[Data for processing — start]

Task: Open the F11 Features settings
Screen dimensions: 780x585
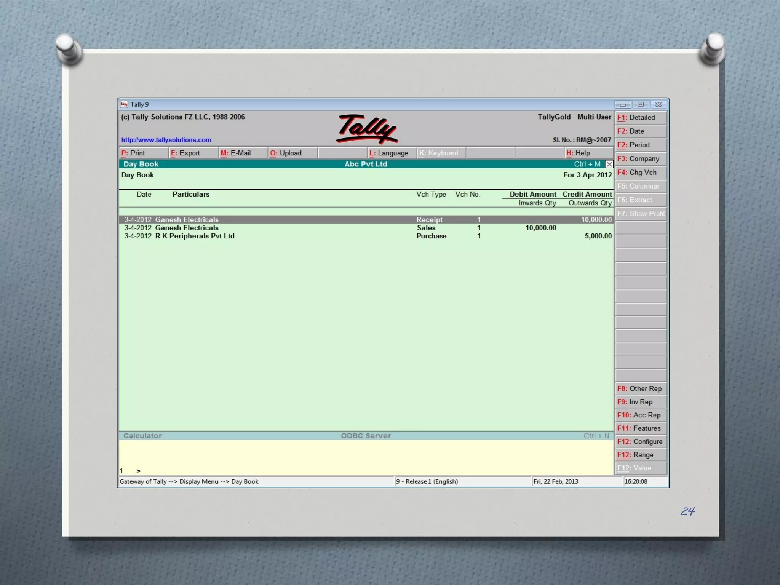Action: (641, 428)
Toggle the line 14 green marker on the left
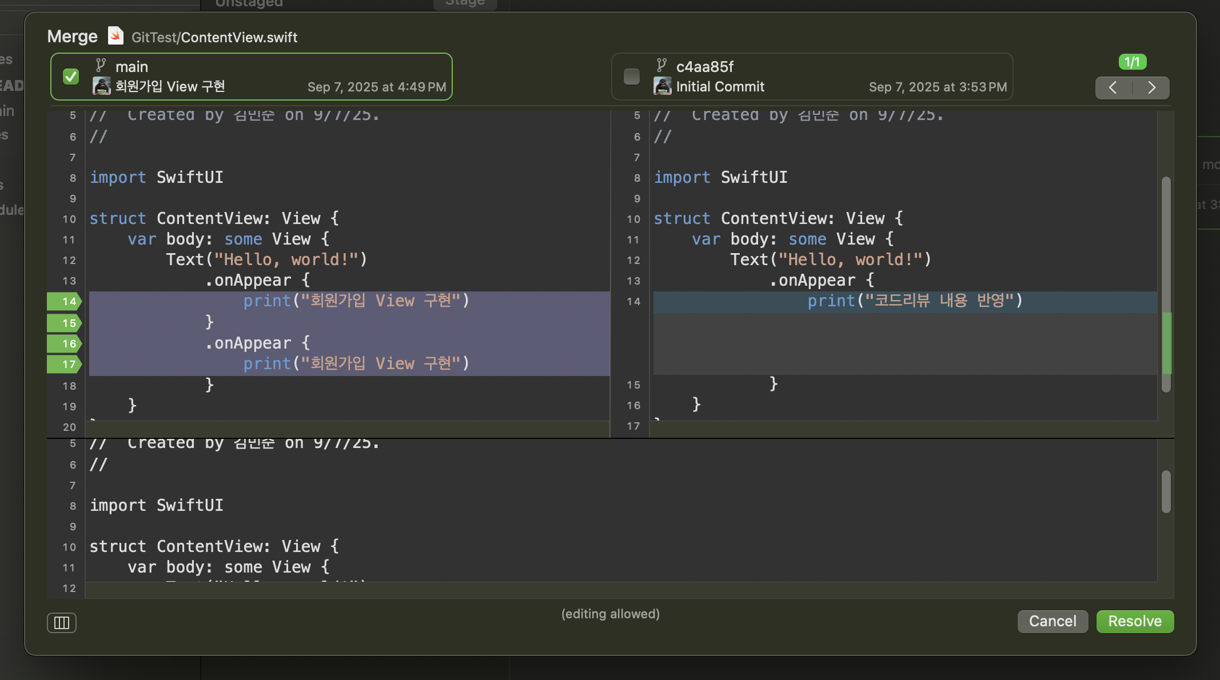The height and width of the screenshot is (680, 1220). (64, 301)
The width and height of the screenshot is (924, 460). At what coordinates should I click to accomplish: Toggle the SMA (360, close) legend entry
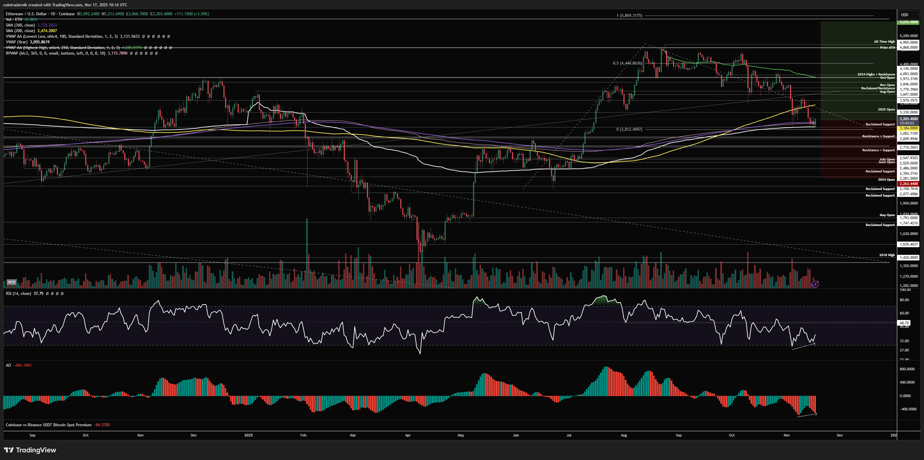(x=20, y=25)
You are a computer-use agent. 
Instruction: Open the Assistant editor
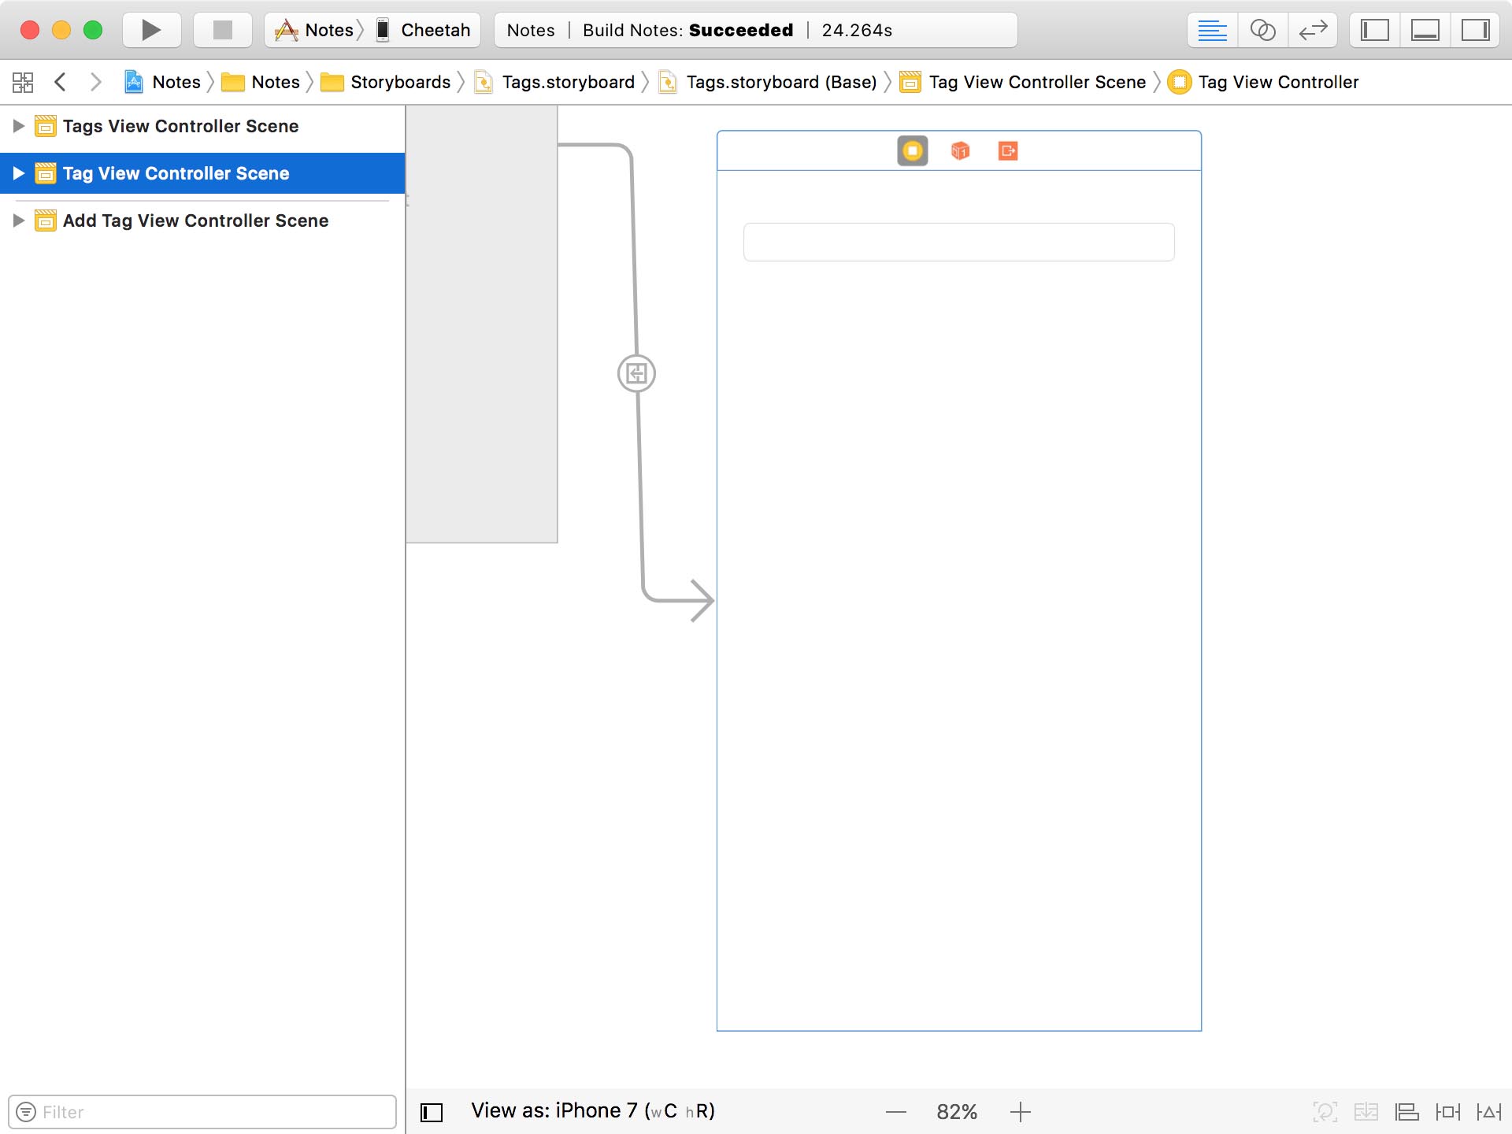pyautogui.click(x=1263, y=30)
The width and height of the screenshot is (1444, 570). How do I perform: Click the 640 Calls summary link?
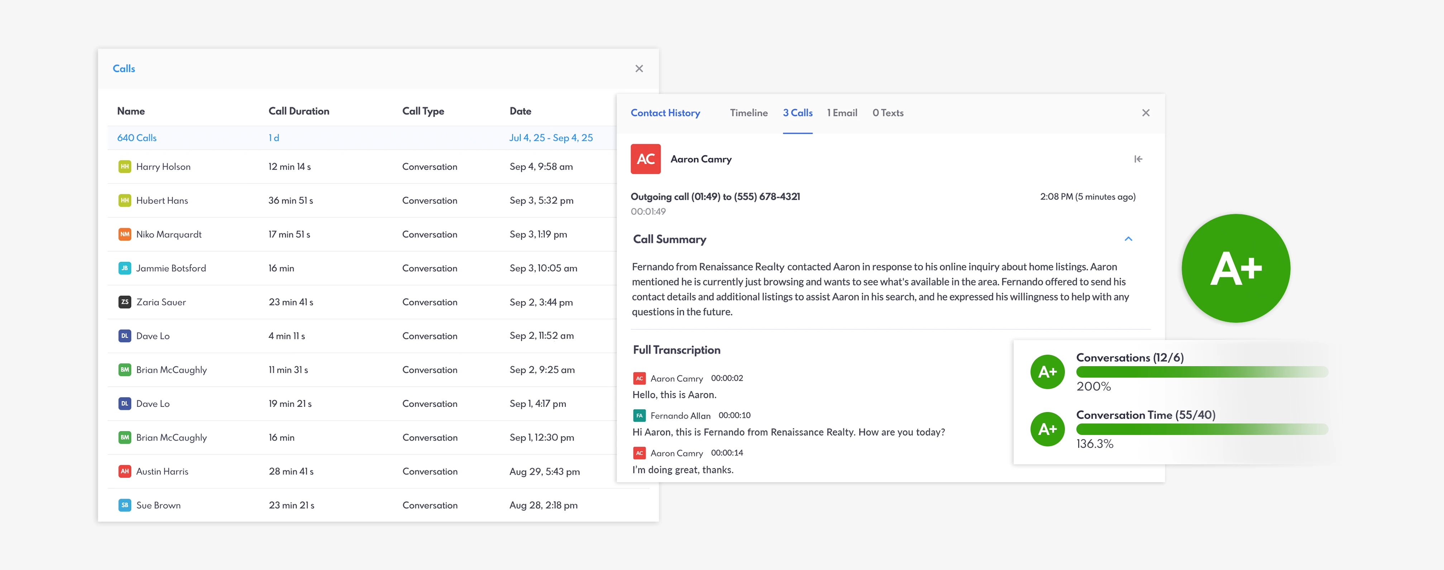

[Data for processing — finish]

## Exercise brief
Print all of the entries word for word. Skip any images they contain.

## Answer to the problem
Task: Open the F11 Features settings
Screen dimensions: 780x585
Action: (641, 428)
Toggle the line 14 green marker on the left
The height and width of the screenshot is (680, 1220). (64, 301)
The width and height of the screenshot is (924, 460). At what coordinates should I click to accomplish: Toggle the SMA (360, close) legend entry
(x=20, y=25)
You are a computer-use agent. 
Instruction: Open the Assistant editor
pyautogui.click(x=1263, y=30)
The width and height of the screenshot is (1444, 570). How do I perform: Click the 640 Calls summary link?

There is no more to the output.